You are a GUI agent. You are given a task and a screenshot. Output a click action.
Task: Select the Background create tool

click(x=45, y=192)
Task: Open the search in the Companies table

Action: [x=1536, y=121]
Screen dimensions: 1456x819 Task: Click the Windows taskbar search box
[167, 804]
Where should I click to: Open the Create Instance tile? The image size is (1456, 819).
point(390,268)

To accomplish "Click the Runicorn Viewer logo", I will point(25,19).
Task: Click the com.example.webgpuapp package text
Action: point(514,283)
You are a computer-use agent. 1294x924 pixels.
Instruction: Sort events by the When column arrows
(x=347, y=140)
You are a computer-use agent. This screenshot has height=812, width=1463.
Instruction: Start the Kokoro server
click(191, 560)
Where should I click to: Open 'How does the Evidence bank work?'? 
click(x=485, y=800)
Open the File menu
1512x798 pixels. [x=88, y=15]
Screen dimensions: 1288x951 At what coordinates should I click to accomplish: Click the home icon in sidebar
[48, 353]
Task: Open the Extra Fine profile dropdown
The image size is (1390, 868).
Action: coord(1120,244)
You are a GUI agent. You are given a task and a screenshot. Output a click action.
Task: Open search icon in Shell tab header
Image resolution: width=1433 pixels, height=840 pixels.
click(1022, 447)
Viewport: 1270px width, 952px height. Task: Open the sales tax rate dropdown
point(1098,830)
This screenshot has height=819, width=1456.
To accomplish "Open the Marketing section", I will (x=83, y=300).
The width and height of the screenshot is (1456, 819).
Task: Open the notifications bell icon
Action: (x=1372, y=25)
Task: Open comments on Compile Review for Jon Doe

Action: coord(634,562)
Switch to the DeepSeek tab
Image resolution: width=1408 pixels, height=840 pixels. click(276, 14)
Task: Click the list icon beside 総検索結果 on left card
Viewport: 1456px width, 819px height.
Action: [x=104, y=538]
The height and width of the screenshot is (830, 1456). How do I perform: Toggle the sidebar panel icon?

##########

* _What needs to be done_
The answer must be every entry, reproduced exactly.

* _Written reply_
You are a GUI agent. You are given a task and a screenshot. Output a click action.
Task: Select the Background create tool

click(x=45, y=192)
Task: Open the search in the Companies table

Action: [x=1536, y=121]
Screen dimensions: 1456x819 Task: Click the Windows taskbar search box
[167, 804]
Where should I click to: Open the Create Instance tile? The image size is (1456, 819).
point(390,268)

To accomplish "Click the Runicorn Viewer logo", I will point(25,19).
Task: Click the com.example.webgpuapp package text
Action: point(514,283)
You are a computer-use agent. 1294x924 pixels.
Instruction: Sort events by the When column arrows
(x=347, y=140)
You are a computer-use agent. This screenshot has height=812, width=1463.
Instruction: Start the Kokoro server
click(191, 560)
Where should I click to: Open 'How does the Evidence bank work?'? 
click(x=485, y=800)
Open the File menu
1512x798 pixels. [x=88, y=15]
Screen dimensions: 1288x951 At what coordinates should I click to accomplish: Click the home icon in sidebar
[48, 353]
Task: Open the Extra Fine profile dropdown
The image size is (1390, 868).
Action: coord(1120,244)
You are a GUI agent. You are given a task and a screenshot. Output a click action.
Task: Open search icon in Shell tab header
Image resolution: width=1433 pixels, height=840 pixels.
click(1022, 447)
Viewport: 1270px width, 952px height. Task: Open the sales tax rate dropdown
point(1098,830)
This screenshot has height=819, width=1456.
To accomplish "Open the Marketing section", I will (x=83, y=300).
The width and height of the screenshot is (1456, 819).
Task: Open the notifications bell icon
Action: (x=1372, y=25)
Task: Open comments on Compile Review for Jon Doe

Action: coord(634,562)
Switch to the DeepSeek tab
Image resolution: width=1408 pixels, height=840 pixels. click(276, 14)
Task: Click the list icon beside 総検索結果 on left card
Viewport: 1456px width, 819px height.
Action: [x=104, y=538]
The height and width of the screenshot is (830, 1456). How do I perform: Toggle the sidebar panel icon?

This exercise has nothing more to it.